Cohen continues, “Globally, between 1970 and 2005, fatalities caused by terrorist attacks averaged below a thousand a year, not much greater than airline accidents and volcanic eruptions, but far fewer than deaths from floods and earthquakes, which were in turn far fewer than fatalities from car accidents and medical errors, which Smil estimates as causing several hundred thousand deaths each year. He does not mention that tobacco use kills five to six million people a year globally, more than twice as many as HIV/AIDS, three times as many as tuberculosis, which accounts for about two million deaths a year, and five or six times as many as malaria, which causes some one million deaths a year. Doesn’t smoking tobacco pose a far greater threat than al-Qaeda?”
Terrorism is not Smil’s only topic.
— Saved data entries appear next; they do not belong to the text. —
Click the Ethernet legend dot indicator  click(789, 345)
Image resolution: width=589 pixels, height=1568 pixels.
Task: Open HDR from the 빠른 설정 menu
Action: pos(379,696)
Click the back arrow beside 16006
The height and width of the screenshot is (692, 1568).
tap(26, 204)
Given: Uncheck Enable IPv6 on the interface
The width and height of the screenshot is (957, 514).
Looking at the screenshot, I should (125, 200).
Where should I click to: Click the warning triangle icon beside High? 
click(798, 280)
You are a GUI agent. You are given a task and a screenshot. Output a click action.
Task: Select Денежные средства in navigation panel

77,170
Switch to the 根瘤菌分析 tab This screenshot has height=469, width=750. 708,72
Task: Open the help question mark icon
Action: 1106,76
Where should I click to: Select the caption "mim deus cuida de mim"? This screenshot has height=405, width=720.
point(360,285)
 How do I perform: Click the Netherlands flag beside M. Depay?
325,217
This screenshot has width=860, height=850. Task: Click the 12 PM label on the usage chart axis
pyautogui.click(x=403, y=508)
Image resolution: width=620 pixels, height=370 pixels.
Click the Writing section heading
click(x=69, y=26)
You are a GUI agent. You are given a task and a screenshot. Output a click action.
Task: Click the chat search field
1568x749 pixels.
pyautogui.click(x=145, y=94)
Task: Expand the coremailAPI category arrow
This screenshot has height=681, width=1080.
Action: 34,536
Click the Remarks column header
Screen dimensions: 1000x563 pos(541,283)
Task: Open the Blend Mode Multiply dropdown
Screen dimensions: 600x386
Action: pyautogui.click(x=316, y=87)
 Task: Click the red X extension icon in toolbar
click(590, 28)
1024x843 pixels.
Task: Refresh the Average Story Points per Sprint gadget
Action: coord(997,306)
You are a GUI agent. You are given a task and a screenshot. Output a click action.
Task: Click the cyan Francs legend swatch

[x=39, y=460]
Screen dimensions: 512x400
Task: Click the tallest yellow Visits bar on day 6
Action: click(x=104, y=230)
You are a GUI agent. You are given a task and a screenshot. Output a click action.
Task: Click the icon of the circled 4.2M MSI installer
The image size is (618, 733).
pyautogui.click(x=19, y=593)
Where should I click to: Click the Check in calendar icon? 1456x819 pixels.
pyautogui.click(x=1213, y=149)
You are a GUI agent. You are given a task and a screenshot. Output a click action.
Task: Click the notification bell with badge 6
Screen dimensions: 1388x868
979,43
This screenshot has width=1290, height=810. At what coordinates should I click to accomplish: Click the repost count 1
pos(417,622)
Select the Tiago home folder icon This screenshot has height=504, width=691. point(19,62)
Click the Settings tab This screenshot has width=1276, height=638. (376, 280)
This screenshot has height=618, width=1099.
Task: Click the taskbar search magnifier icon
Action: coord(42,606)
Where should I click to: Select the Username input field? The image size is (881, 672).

According to his publishers at MIT,
Smil first looks at rare but cataclysmic events, both natural and human-produced, then at trends of global importance: the transition from fossil fuels to other energy sources; demographic and political shifts in Europe, Japan, Russia, China, the United States, and Islamic nations; the battle for global primacy; and growing economic and social inequality. He also considers environmental change—in some ways an amalgam of sudden discontinuities and gradual change—and assesses the often misunderstood complexities of global warming. Global Catastrophes and Trends does not come down on the side of either doom-and-gloom scenarios or techno-euphoria. Instead, relying on long-term historical perspectives and a distaste for the rigid compartmentalization of knowledge, Smil argues that understanding change will help us reverse negative trends and minimize the risk of catastrophe.
Another review, originally written by Charles Perrow in Scientific American, notes,
I learned a lot from this sometimes cranky, often cryptic and very opinionated book… By enriching our understanding of the complexity of nature and society, he shows that we have much more to fear than accumulating carbon dioxide and drowning polar bears… This book helps prepare us to think seriously about the future.
You can see the table of contents online from MIT. I just ordered my copy over the weekend.